(Records for locating displayed items)
++++

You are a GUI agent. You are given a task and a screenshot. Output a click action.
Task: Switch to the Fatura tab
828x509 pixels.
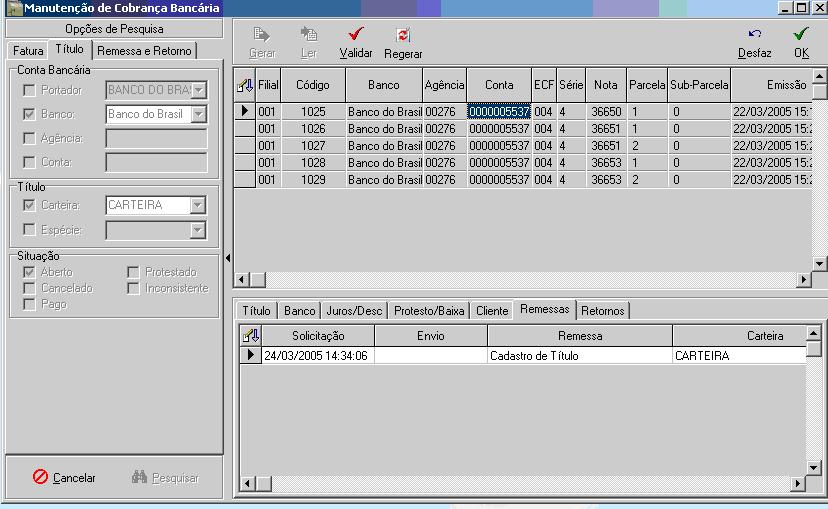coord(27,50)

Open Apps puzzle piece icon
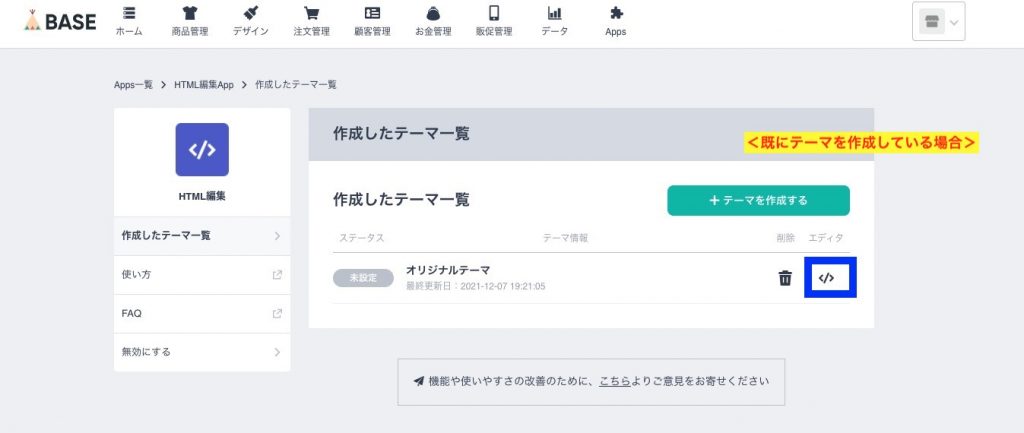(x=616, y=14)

++++

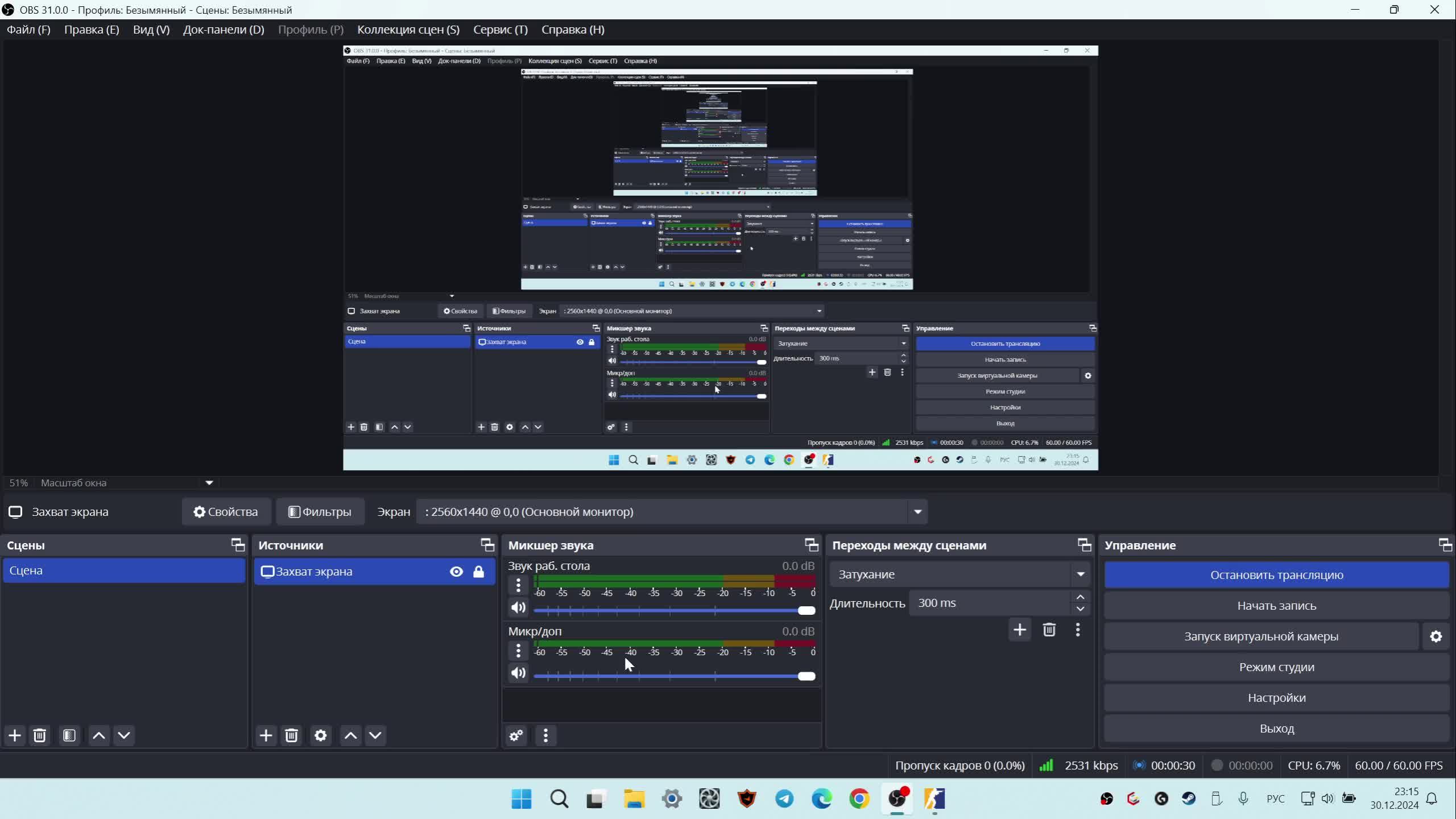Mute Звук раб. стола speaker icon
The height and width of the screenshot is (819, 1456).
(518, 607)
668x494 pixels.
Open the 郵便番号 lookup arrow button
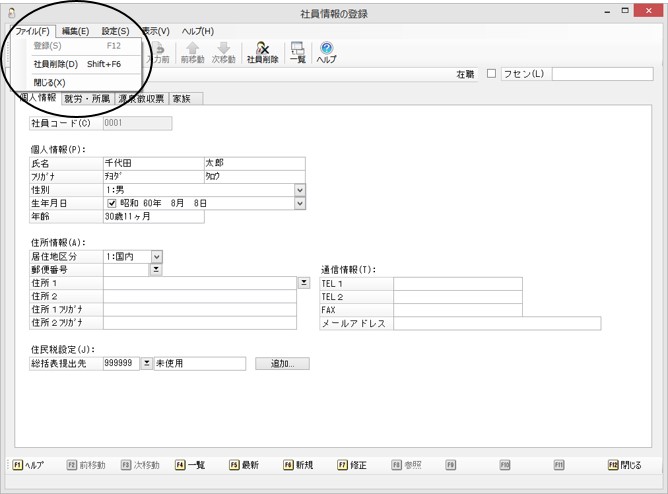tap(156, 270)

++++

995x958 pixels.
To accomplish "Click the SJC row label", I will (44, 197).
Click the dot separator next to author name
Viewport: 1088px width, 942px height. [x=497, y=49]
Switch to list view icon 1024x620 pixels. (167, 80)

++++

TO BE DONE: Rewrite the stretch of items from the line containing "You are a GUI" through the line containing "(x=616, y=14)", keeping the requests and scaling every coordinate in the answers by 0.35, rounded to whole numbers with halves going up. Leave the pictures out.

ANSWER:
You are a GUI agent. You are given a task and a screenshot. Output a click action.
Task: Switch to the Fatura tab
828x509 pixels.
coord(9,18)

Open Apps puzzle piece icon
(x=216, y=5)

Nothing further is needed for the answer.